- Entries on finding words and elements:

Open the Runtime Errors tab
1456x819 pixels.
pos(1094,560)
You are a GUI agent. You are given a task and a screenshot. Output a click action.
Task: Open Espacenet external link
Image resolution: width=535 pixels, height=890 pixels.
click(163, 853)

- Task brief: Can you write out every line of the records again, requests included, but with each coordinate in the answers multiplied by 2.55 and rounded to the nearest whole number, halves rounded up?

- Final result:
Open the Runtime Errors tab
1456x819 pixels.
pos(2790,1428)
You are a GUI agent. You are given a task and a screenshot. Output a click action.
Task: Open Espacenet external link
Image resolution: width=535 pixels, height=890 pixels.
click(416, 2175)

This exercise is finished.